_Things to do_
1 > Reproduce the passage of the QR factorization text starting at "Subsection 6.3.1 QR" and ending at "why this works.", word for word.
2 > Answer these from the QR factorization text:
(a) What kind of matrix is \(R\) in \(A = QR\)?
(b) Which orthogonalization procedure can be used to perform the QR factorization?
(c) What three areas does the text say this factorization is useful in?

_Source excerpt_
'''
Definition 6.3.1.
The QR factorization of a matrix \(A\) is given by
\begin{equation*}
A = QR
\end{equation*}
where \(Q\) is an orthogonal matrix and \(R\) is an upper triangular matrix.
Section 6.3 QR Factorization
The QR factorization of a matrix is a decomposition of a matrix into the product of an orthogonal matrix and an upper triangular matrix. This factorization is useful in solving systems of linear equations, computing eigenvalues, and in numerical linear algebra.
Subsection 6.3.1 QR Factorization Algorithm
The QR-factorization can be performed using the Gram-Schmidt orthogonalization seen in Subsectionย 4.4.4. We will first show this with an example and then explain why this works.
Example 6.3.2.
'''
_Data segment_
'''
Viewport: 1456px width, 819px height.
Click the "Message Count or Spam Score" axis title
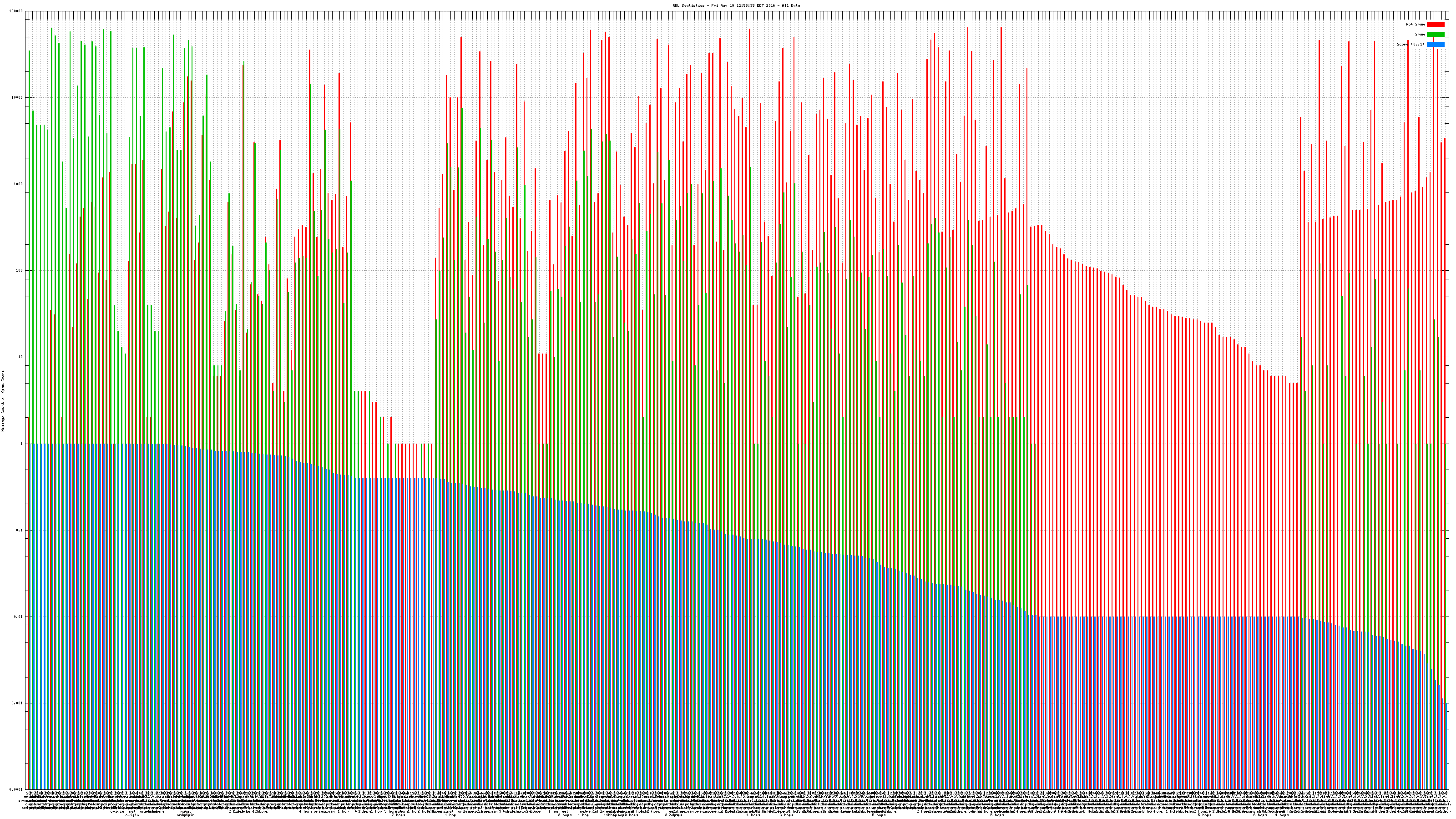[x=3, y=401]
'''
_Answers below_
1 >
Subsection 6.3.1 QR Factorization Algorithm
The QR-factorization can be performed using the Gram-Schmidt orthogonalization seen in Subsectionย 4.4.4. We will first show this with an example and then explain why this works.

2 >
(a) An upper triangular matrix.
(b) The Gram-Schmidt orthogonalization.
(c) Solving systems of linear equations, computing eigenvalues, and numerical linear algebra.